猫の慢性疼痛:見逃しやすい「静かなサイン」を見極める
猫は本能的に痛みを隠すため、慢性の痛みは跛行(足を引きずる)ではなく、ジャンプをしなくなる、毛づくろいが減る、気難しくなるといった行動の変化として現れます。本ガイドでは、行動に現れるサイン、関節炎や歯科疾患などの隠れた原因、獣医師の診察に必要な情報の集め方、そして人間用の鎮痛剤が猫にとって致命的である理由を解説します。

結論から言うと
猫は痛みを隠す動物です。捕食者であると同時に被食者(獲物)でもあるという進化の歴史を持つため、弱みを見せることは命取りになります。そのため、強い苦痛を感じていても、一見すると単に「おとなしくなった」「年をとった」ようにしか見えないことがよくあります。

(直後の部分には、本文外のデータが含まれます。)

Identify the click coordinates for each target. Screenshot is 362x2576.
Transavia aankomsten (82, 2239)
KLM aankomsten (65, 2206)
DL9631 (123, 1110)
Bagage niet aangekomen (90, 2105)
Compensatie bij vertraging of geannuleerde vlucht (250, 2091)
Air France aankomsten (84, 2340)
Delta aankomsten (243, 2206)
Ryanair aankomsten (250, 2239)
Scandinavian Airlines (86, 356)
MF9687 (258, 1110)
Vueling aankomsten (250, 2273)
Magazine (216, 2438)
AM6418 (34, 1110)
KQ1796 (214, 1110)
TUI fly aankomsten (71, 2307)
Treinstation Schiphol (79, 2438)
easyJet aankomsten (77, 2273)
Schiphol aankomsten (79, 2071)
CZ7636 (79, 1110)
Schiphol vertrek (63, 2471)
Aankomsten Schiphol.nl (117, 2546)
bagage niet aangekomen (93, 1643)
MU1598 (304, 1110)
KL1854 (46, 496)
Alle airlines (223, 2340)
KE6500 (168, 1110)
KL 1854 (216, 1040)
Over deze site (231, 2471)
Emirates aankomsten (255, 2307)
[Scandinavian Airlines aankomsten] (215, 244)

だからこそ、猫の慢性疼痛(まんせいとうつう)は、足を引きずったり鳴き声を上げたりするのではなく、通常は「行動の変化」として現れます。お気に入りの窓辺にジャンプしなくなった、毛づくろいの頻度が減った、抱っこされたときに嫌がって怒るようになったといった変化は、痛みを抱えているサインであることが非常に多いのです。

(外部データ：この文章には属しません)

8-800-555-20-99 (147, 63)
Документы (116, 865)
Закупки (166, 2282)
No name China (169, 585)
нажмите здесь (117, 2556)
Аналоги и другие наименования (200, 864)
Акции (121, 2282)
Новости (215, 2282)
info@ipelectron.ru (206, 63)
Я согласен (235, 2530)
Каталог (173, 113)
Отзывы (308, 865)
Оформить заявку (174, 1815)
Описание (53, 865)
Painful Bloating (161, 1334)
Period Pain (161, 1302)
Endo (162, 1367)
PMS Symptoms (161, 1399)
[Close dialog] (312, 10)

愛猫が自宅でどのように動いているかを観察することは、体を持ち上げたり触ったりするよりも、はるかに多くの情報を与えてくれます。
- ジャンプする前にためらう、階段を一段ずつ上り下りする、以前は大好きだった高い場所に行かなくなった、といった様子がないか観察してください。
- 背中や腰のあたりの毛並みがボサボサで手入れが行き届いていない場合、体をひねって毛づくろいをする際に痛みが生じている可能性があります。
- 急に気難しくなった、隠れるようになった、抱っこされるのを嫌がるようになったといった変化は、性格の変化ではなく痛みのサインです。
- 関節炎(変形性関節症)は中高齢の猫に多く見られますが、単に「動きがゆっくりになった」と見過ごされがちです。
- 人間用の鎮痛剤は絶対に与えないでください。アセトアミノフェン(パラセタモール)やイブプロフェンは、猫にとって致死的です。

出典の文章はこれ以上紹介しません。